[Collected data entries]
■ ■ ■ ■ ■ ■ ■

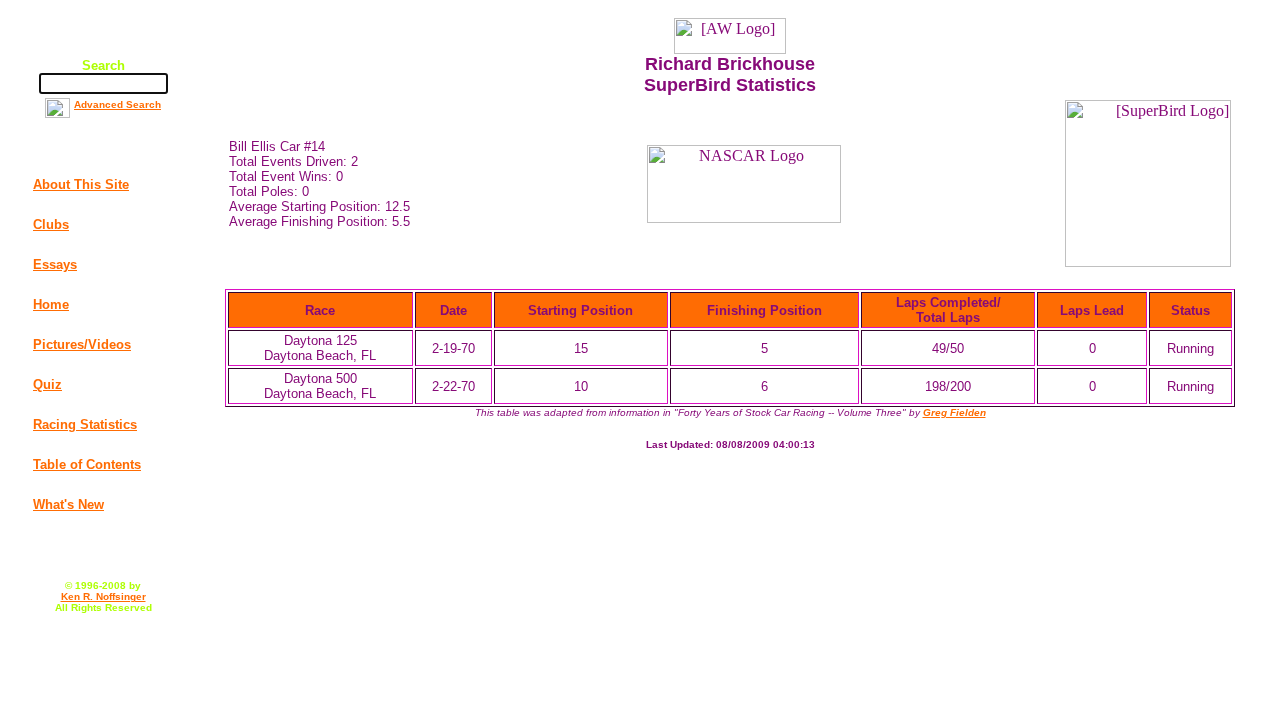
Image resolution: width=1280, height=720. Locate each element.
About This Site (81, 184)
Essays (55, 264)
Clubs (51, 224)
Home (51, 304)
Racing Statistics (85, 424)
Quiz (47, 384)
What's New (68, 504)
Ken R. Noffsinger (103, 596)
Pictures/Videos (82, 344)
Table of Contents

■ ■ ■ ■ ■ ■ ■

**Goal of the exercise**
Line by line, print the records above exactly, skipping each picture.

**Your solution**
Image resolution: width=1280, height=720. Locate each element.
About This Site (81, 184)
Essays (55, 264)
Clubs (51, 224)
Home (51, 304)
Racing Statistics (85, 424)
Quiz (47, 384)
What's New (68, 504)
Ken R. Noffsinger (103, 596)
Pictures/Videos (82, 344)
Table of Contents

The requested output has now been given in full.